Set exercise:
Extend the commentary below on China's downgraded presence at the BRICS ministerial in New Delhi, starting right after its final sentence.

── Passage provided

It is a compelling image. It is also a misleading one.
The BRICS revelation and the Indo-Pacific
While Wang Yi, China's Foreign Minister, was in Beijing attending to Trump, India was hosting the BRICS foreign ministers' meeting in New Delhi. It was a gathering of some consequence, given that India holds the 2026 chairmanship and that the full summit follows in September. The Iran-UAE confrontation, the Gaza war, and the question of whether a bloc spanning such incompatible interests can produce unified positions on anything; all of this hung over the New Delhi meeting.
Russia sent Sergey Lavrov. Brazil sent its minister. South Africa sent its minister. Indonesia sent its minister. Iran and the UAE, which are, at this precise moment, engaged in what can charitably be described as an extremely hostile diplomatic relationship, both sent ministers. China sent an ambassador.
The ambassador, Xu Feihong, is a perfectly capable diplomat. He dutifully posted on social media, quoting President Xi on the sacred importance of Global South solidarity. The Ministry in Beijing cited scheduling reasons. The scheduling conflict was, in fact, Donald Trump. Beijing's Foreign Ministry even issued a statement reiterating that China attaches great importance to BRICS cooperation. But statements reiterating commitment to something are issued precisely when the commitment in question has just been visibly compromised.
BRICS is not a peripheral engagement for China. It is the cornerstone of Beijing's claim to moral leadership of the developing world, the institutional chassis upon which Xi Jinping has constructed an entire alternative narrative about who speaks for humanity's majority.
Downgrading its representation at a BRICS ministerial, hosted by a country Beijing has spent two years carefully re-engaging after the Galwan Valley rupture, in order to accommodate an American president who has repeatedly threatened the very multilateral architecture BRICS represents, is a revelation of hierarchy. For Indo-Pacific nations watching closely, it raises questions about Beijing's reliability as a regional partner when its global ambitions conflict with its immediate neighbourhood.
The European Union Institute for Security Studies captured the deeper irony: Trump is seen in Beijing as erratic, capable of reversing any concession within days. China's leaders remain deeply distrustful of Washington. And yet Washington commands the Chinese foreign minister's presence in Beijing.

────
── Records provided

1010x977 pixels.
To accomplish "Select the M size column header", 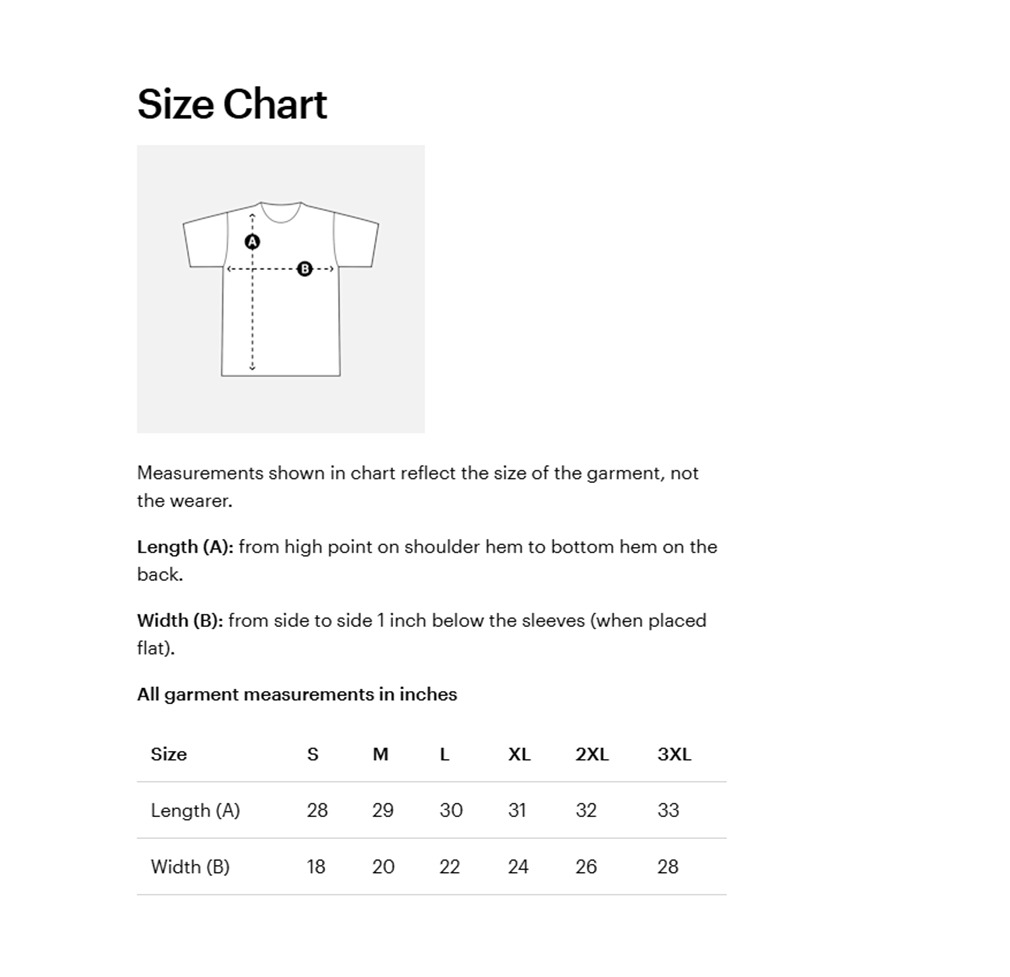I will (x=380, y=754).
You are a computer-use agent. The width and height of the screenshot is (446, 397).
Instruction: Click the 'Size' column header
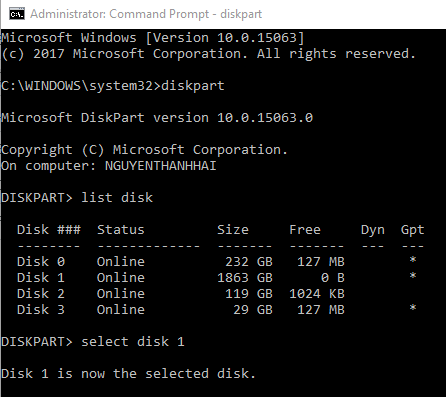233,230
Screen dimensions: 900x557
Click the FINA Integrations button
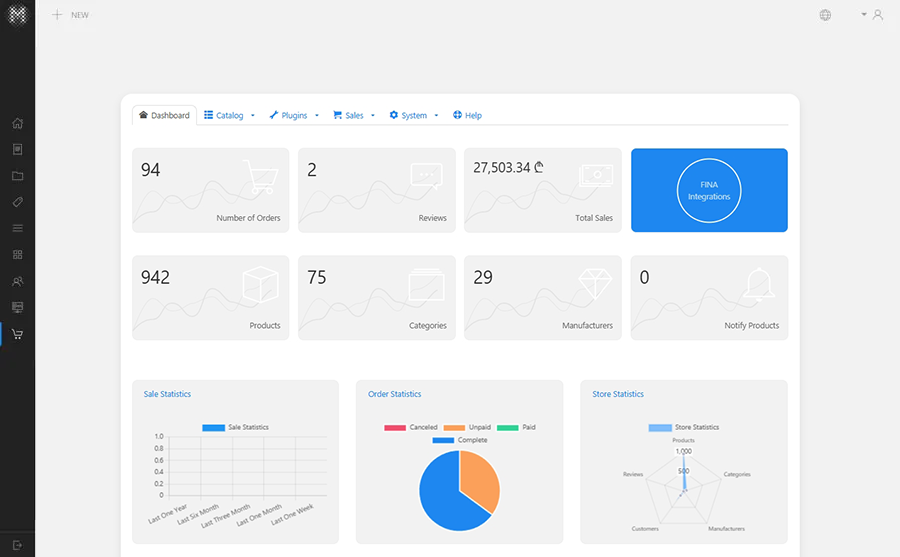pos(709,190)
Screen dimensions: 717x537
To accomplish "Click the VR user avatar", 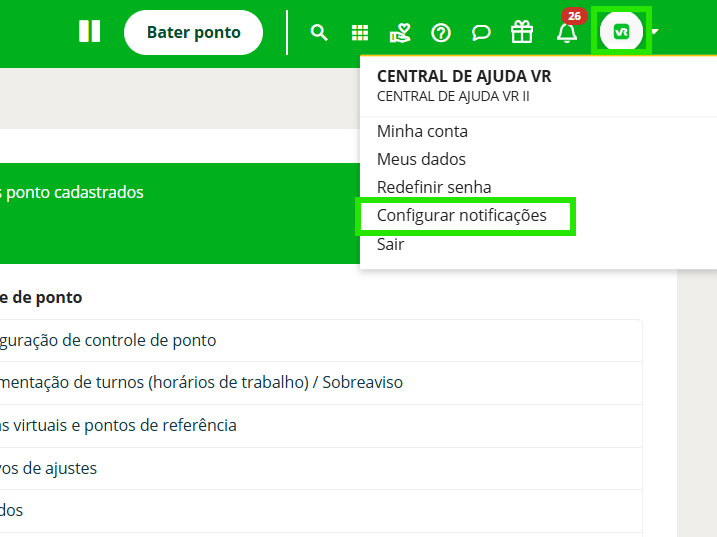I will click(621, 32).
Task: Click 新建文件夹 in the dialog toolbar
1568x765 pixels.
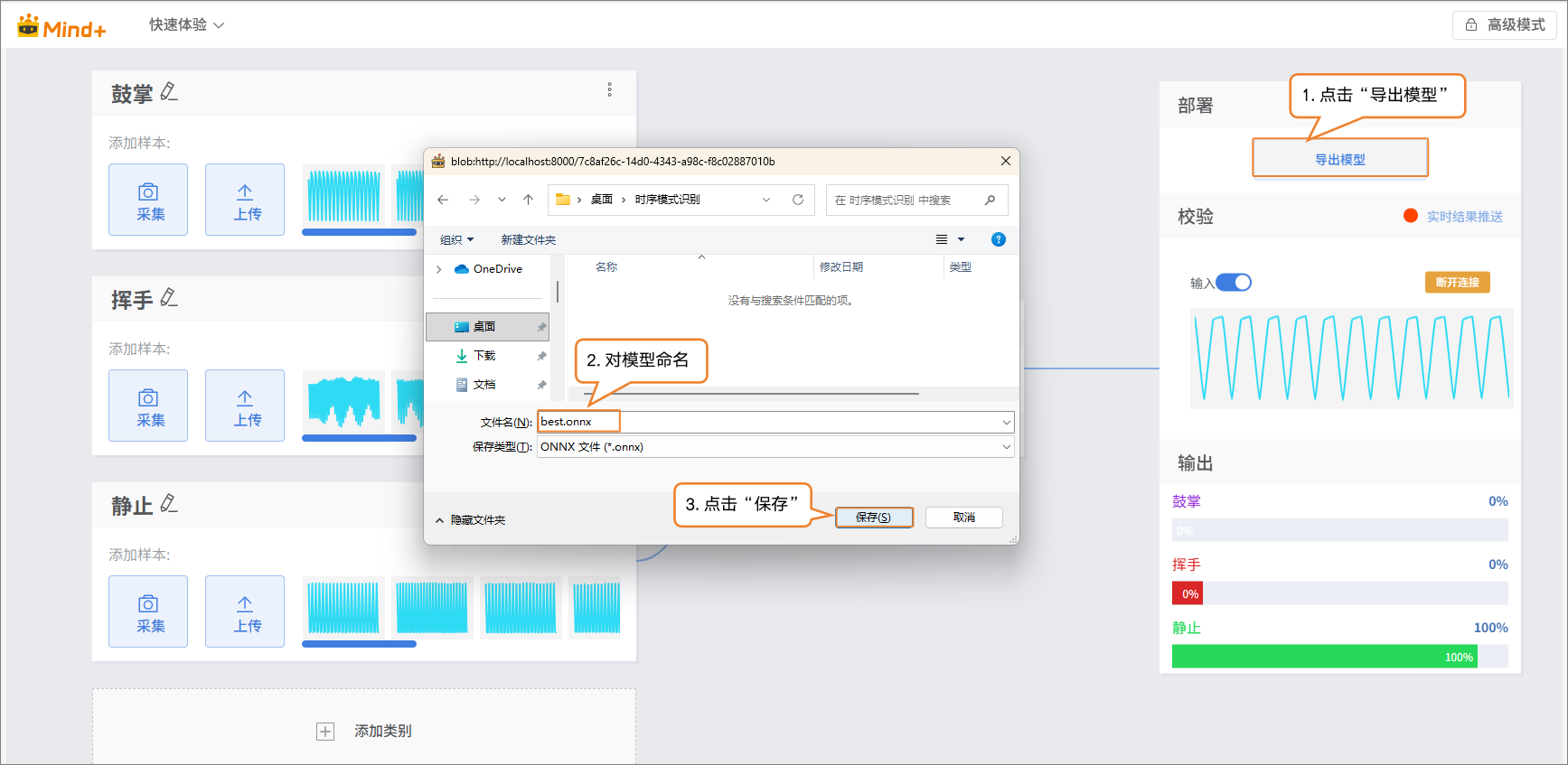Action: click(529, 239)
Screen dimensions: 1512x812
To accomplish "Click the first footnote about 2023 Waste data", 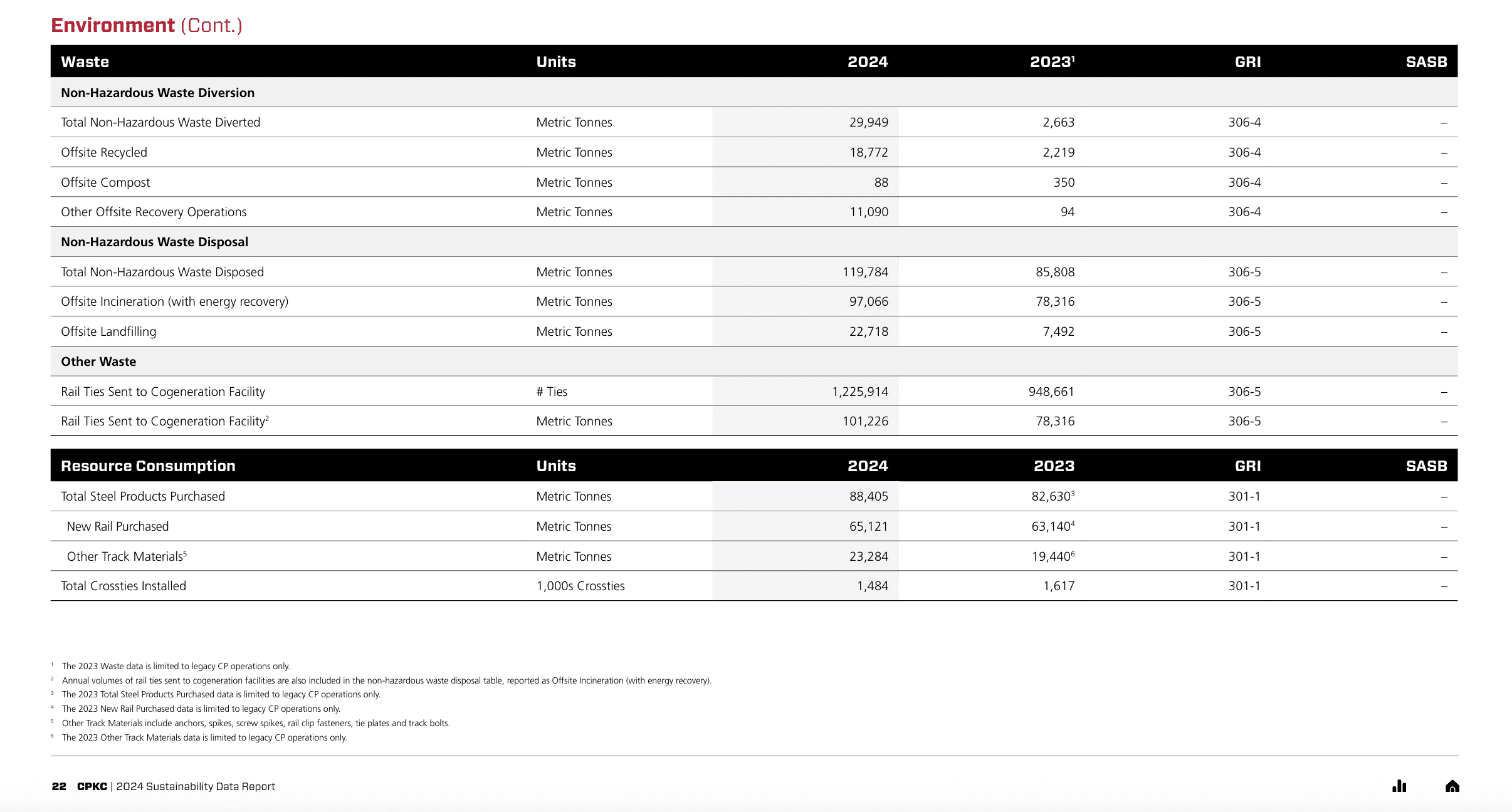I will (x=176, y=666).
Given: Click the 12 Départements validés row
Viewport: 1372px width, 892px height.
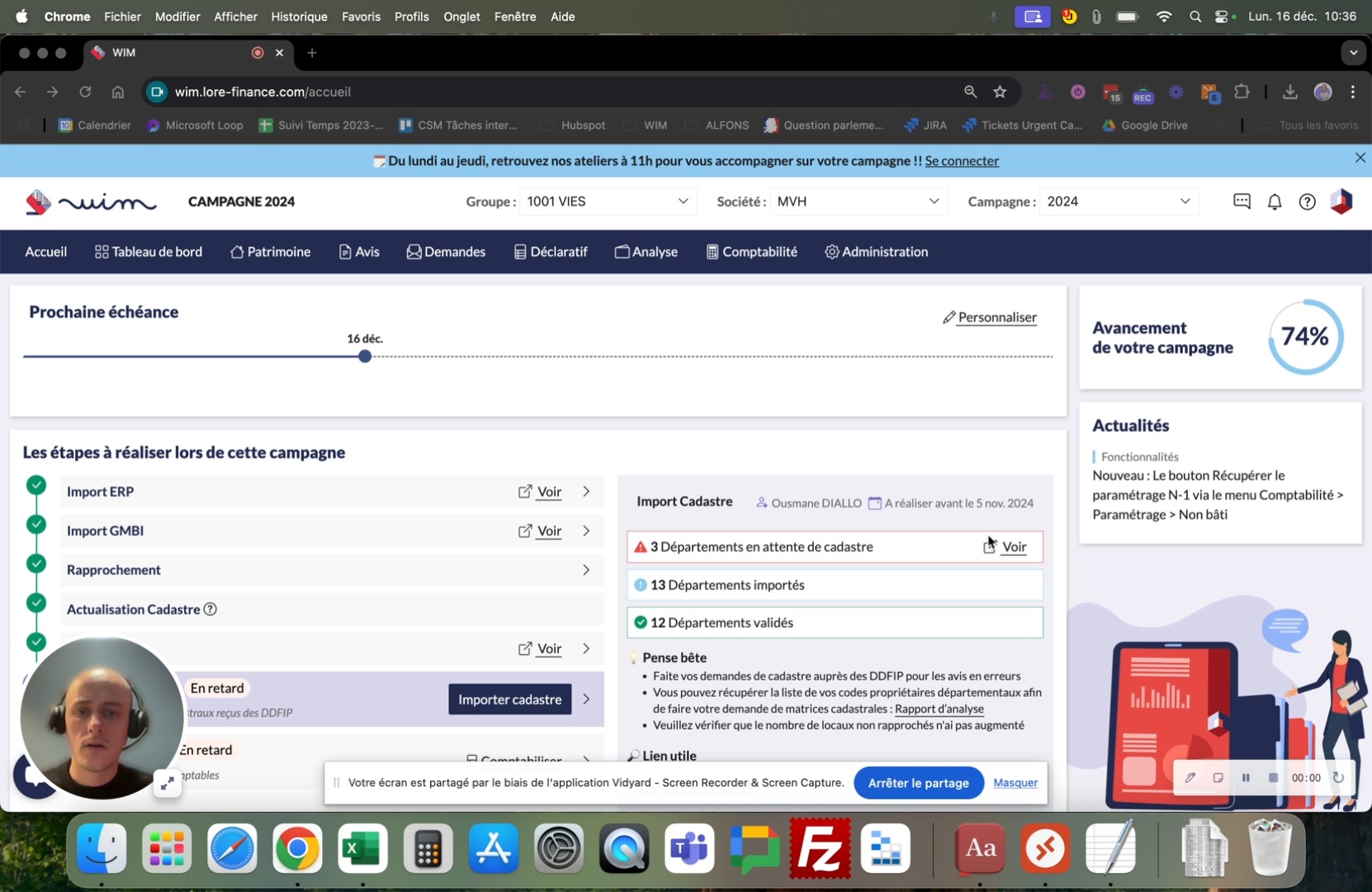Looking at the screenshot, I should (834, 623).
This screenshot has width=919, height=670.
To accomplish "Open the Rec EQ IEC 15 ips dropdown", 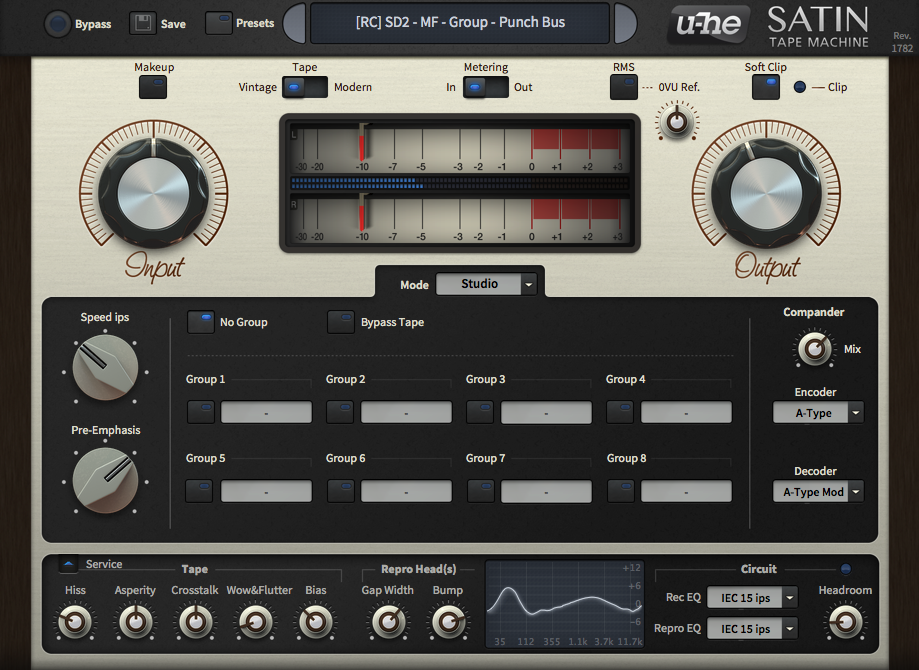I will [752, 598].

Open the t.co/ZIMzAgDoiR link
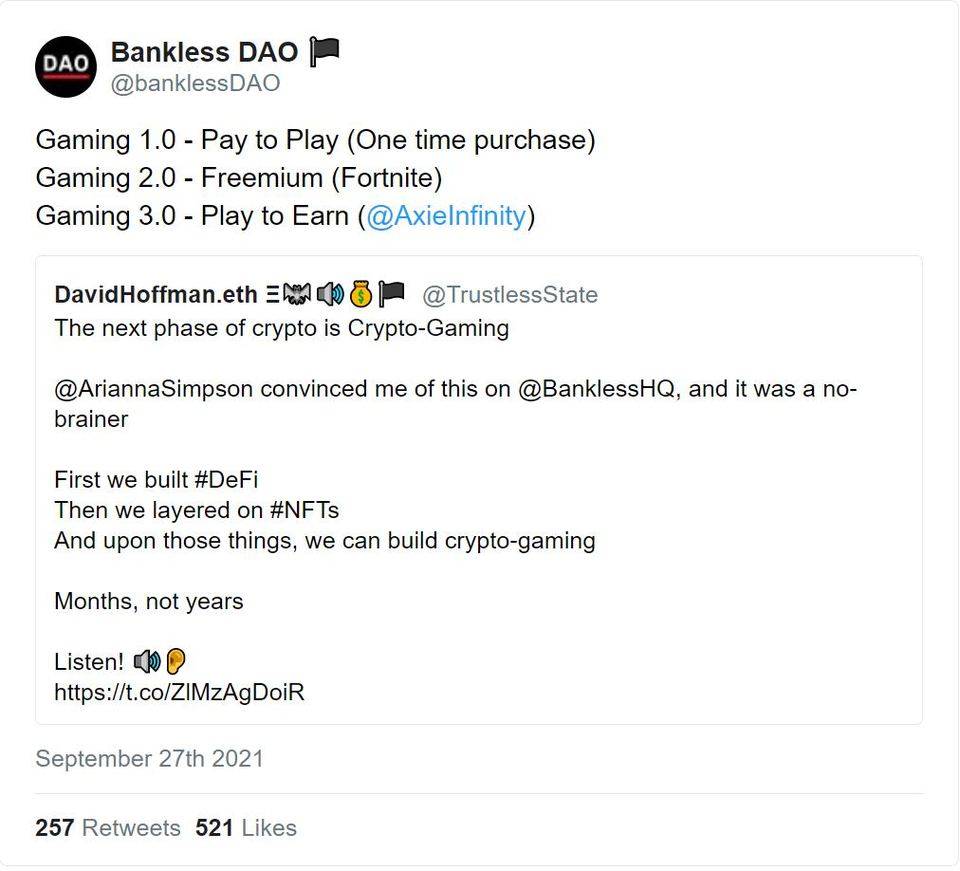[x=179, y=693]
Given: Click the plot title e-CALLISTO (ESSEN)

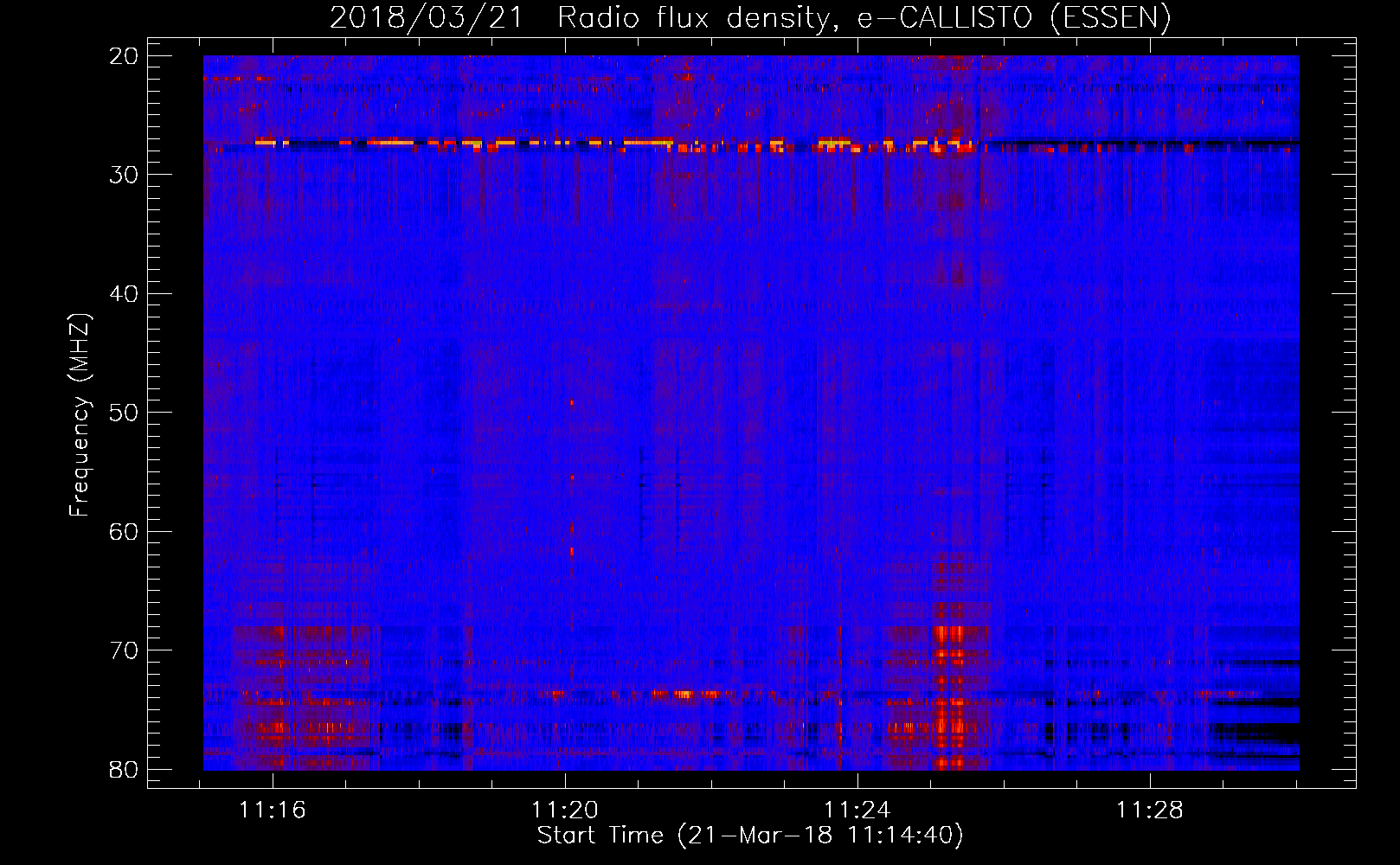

────

The result:
Two patrons, one insoluble problem
To understand China's position, one must begin not with summits but with maps. China sits at the convergence of two worlds that its foreign policy must simultaneously serve: the maritime, export-driven world that connects it to American consumers, Western technology, and the global financial architecture dominated by the dollar; and the continental, energy-dependent world that connects it to Russian pipelines, Central Asian supply routes, and the Eurasian landmass. The same landmass which Halford Mackinder once said would decide the dominion of the world.
Russia and the United States are both, from Beijing's perspective, indispensable relationships that cannot be allowed to deteriorate. China benefits from discounted Russian energy, and the proposed Power of Siberia 2 pipeline, which is still stalled in the brackish waters of pricing negotiations, would deepen that dependency considerably.
Since the Ukraine war severed Moscow's access to European gas revenues, Beijing has become Russia's economic oxygen. That creates leverage, yes. But leverage is inseparable from obligation. The more indispensable you become to someone's survival, the less freedom you have to disappoint them.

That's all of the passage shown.